In the middle of a circular garden in our yard was an old discarded sink, masquerading as a birdbath. There were no flowers in this garden, just hardscrabble soil and decaying leaves. Our rented house was relentlessly ugly, and my father liked to say you could get just as clean in an ugly bathroom as you could in a beautiful one. He once made me return a rose I had stolen from someone else’s garden. This is where I began.
My family members were not artists and art lovers, but people who had trained themselves not to recognize the difference between beauty and the lack of it, because the financial and psychological costs were too great. My addiction to art germinated in this unfriendly soil and its green tendrils pushed through the rocky dirt to suck in the sunshine. My being an artist today is a direct response to the family belief that beauty is unnecessary and artistic passion an option only for those with means and nothing else to do.
As I got older, art was the only thing that seemed to give me an identity of my own. Somehow I got my hands on a set of pastels and started doing portraits. It made me feel good about myself. When I won a couple of art contests, I knew this was what I wanted to do. After I graduated from Kean University of NJ with a BA in Fine Arts, I taught art for a year, did a series of album/CD art, and then realized this was not going to pay the bills. So, for virtually my entire professional life, I was an ad/promotional copywriter, and had my own PR agency for many years.

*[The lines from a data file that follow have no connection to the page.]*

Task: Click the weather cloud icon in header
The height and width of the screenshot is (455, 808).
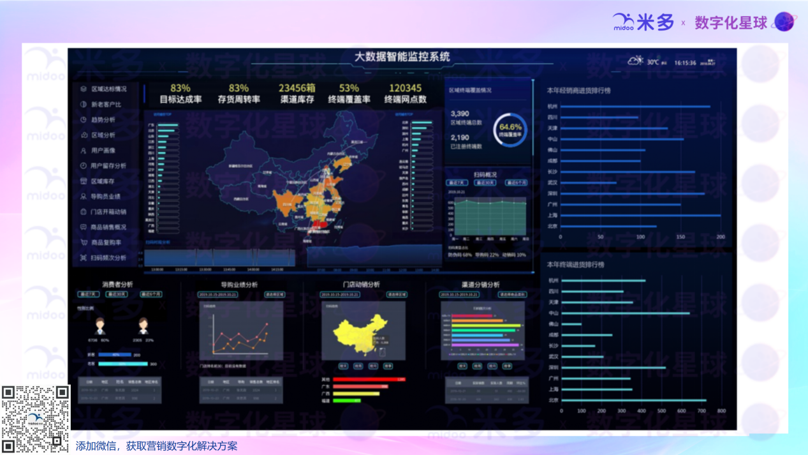Action: pos(635,61)
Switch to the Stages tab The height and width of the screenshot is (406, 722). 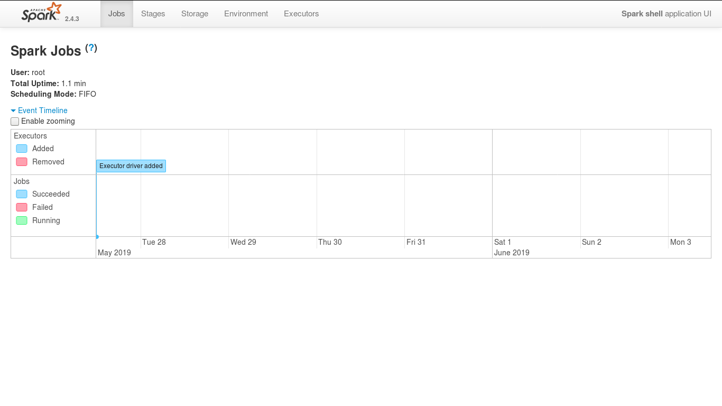[153, 14]
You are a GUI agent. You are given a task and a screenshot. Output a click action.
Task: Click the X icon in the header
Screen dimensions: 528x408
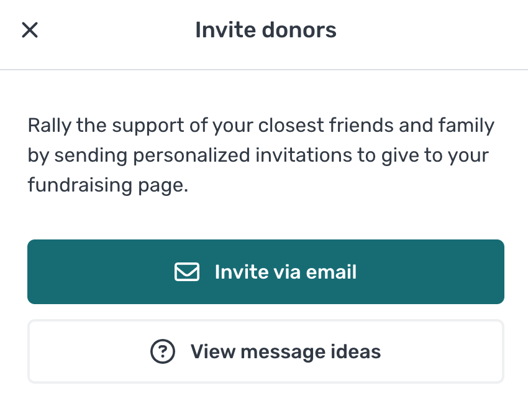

I loved copywriting and public relations – it was like painting with words and fulfilled that need in me to create something. But one day the joy in my work seemed to vanish overnight and I felt like I was going to explode. Unfortunately, though, over the years I had developed “blank canvas syndrome”. Fear of a blank canvas is paralyzing; you want to lift the brush to the canvas and you just can’t. I never thought I’d overcome it so I started by collecting found objects and creating one-of-a-kind jewelry and assemblages with them. Then I moved toward collages on canvas, then mixed media collages with acrylic paint. The first time I was able to paint without any of my “safety nets”, the result was like the geyser going off at Yellowstone National Park.
At that point, I became obsessed with so many different types of artistic expression that I couldn’t concentrate on any one of them. After about a year of this turmoil, I closed my PR business and whittled the art forms down to Acrylic Painting, Mixed Media/Collage and Digital Fine Art Photography.
Inspirations for paintings include interesting characters with strong facial expressions. Sometimes, an image I’ve photographed “haunts” me so that I have to paint it or incorporate it into whatever I’m doing at the moment. At other times, I’ll find a new material, or discarded objects that spark an idea and make me want to use them.
I’ve also been working with a new take on “still life” art. In a very “mixed” Mixed Media approach, I take clippings, photos, found objects, textures and more, arrange them and then photograph them, in much the same way as a traditional still life. Then I paint and draw on them within a program such as PhotoShop and Microsoft Picture It. I add effects, create textures, change colors until I’m happy with the result. Sometimes I’ll print the resulting image on heavy paper and continue to paint with acrylics and add collage bits. Some of them never stop changing!
My character, The Boy Who Would Be King, originated with a small assemblage I did, using found objects. I loved it, but the piece was so delicate, it kept getting damaged. I didn’t want to lose it so I photographed and then imported it to a computer file, then digitally drew and painted it, and created a digital art print of it. Next I painted it in acrylics on canvas. I’m quite attached to this figure now and have begun to do an entire series around it.
On Art Deco Weekend in South Beach (FL), I photographed a charming stilt walker entertaining the crowds on Ocean Drive. Luckily, the photo captured her saucy look, confidence and long striped torso. It “demanded” to be painted and so I did.
A Glance From The Catwalk was the first in a series of works I’m doing showcasing a strong female image. These are women with attitude. They are not famous or wealthy, but they are secure in their ability to survive and even flourish, like blooms that grow from rocky soil.
B.J. Lloyd lives in Danbury, CT and South Beach, FL. She is a member of the Housatonic Valley Cultural Alliance in CT. Visit her website at WWW.BJLloyd.MosaicGlobe.com; contact her at [email protected]
Hi Barbara,
I love seeing your art progress and take on it’s own life. And the story the Boy who would be king was amazing, both in image and writing. Congradulations.